[[ GIVEN DATA open ]]
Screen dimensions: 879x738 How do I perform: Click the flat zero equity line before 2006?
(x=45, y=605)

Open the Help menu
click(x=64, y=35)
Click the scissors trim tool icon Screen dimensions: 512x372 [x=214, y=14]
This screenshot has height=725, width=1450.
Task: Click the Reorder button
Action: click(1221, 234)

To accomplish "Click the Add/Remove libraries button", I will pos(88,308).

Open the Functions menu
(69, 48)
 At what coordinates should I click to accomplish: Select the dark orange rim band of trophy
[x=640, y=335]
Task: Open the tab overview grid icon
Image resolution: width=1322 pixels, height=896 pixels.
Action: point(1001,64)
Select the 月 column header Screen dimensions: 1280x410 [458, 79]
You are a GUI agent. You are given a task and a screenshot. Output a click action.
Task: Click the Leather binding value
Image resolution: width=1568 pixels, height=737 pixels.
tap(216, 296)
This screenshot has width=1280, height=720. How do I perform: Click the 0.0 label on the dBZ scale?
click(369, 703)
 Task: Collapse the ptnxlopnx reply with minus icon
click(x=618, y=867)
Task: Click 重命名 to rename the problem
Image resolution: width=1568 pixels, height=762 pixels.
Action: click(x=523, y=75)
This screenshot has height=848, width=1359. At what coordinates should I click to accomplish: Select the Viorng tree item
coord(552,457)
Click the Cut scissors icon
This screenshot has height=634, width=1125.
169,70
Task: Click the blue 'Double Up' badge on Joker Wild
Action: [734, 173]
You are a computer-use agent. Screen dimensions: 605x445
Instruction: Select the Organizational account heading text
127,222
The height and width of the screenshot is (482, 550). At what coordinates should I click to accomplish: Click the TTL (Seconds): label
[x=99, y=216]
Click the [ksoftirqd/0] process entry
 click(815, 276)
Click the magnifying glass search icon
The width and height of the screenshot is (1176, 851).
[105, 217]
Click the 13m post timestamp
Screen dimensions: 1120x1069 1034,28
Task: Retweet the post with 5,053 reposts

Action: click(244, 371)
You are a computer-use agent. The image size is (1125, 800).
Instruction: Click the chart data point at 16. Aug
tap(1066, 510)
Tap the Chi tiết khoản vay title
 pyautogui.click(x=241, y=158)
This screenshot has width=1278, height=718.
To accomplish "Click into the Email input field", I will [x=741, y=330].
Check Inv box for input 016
[[ GIVEN DATA closed ]]
▶ [GOAL OF THE EXERCISE] A complete answer gives every line of the data that includes "computer".

▶ [OUTPUT FOR THIS EXERCISE]
You are a computer-use agent. Screen dimensions: 605x445
You are a computer-use agent. The image size is (1125, 800).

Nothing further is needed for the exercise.